Your goal:
Restate exactly, and only, the lines spanning from the one with "Instruction: Open the Firefox hamburger menu" to the end of the records below.

Information shown:
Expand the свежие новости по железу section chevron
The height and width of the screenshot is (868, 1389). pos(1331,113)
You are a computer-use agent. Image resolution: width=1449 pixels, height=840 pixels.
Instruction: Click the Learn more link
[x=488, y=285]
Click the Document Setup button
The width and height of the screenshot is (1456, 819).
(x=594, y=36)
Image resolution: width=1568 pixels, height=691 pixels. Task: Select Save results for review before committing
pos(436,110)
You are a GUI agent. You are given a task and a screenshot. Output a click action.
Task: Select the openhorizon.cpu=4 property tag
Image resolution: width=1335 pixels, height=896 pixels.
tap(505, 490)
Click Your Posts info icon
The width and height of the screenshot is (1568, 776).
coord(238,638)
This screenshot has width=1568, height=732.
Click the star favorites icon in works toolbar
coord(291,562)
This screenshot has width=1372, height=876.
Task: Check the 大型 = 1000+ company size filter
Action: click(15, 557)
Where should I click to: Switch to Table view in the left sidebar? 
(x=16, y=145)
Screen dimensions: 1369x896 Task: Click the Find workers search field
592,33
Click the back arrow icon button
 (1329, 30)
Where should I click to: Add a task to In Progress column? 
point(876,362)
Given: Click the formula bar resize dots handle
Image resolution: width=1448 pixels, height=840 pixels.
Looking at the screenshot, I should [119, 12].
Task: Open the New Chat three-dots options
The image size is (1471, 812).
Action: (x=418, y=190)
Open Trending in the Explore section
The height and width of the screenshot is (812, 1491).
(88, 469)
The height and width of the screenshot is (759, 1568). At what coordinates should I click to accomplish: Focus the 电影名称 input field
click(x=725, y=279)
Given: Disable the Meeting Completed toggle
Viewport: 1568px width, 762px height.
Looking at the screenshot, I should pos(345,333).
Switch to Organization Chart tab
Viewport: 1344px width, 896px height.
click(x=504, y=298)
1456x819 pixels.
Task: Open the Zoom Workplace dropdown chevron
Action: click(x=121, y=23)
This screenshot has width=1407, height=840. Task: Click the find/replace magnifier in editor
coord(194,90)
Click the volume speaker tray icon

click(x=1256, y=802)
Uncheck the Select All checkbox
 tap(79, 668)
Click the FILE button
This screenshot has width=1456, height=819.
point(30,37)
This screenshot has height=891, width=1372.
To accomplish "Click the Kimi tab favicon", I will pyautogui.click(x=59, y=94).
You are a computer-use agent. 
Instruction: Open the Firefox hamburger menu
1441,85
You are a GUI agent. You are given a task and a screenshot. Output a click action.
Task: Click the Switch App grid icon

Result:
Instruction: Open the Firefox hamburger menu
1441,85
You are a GUI agent. You are given a task and a screenshot. Output a click action.
Task: Click the Switch App grid icon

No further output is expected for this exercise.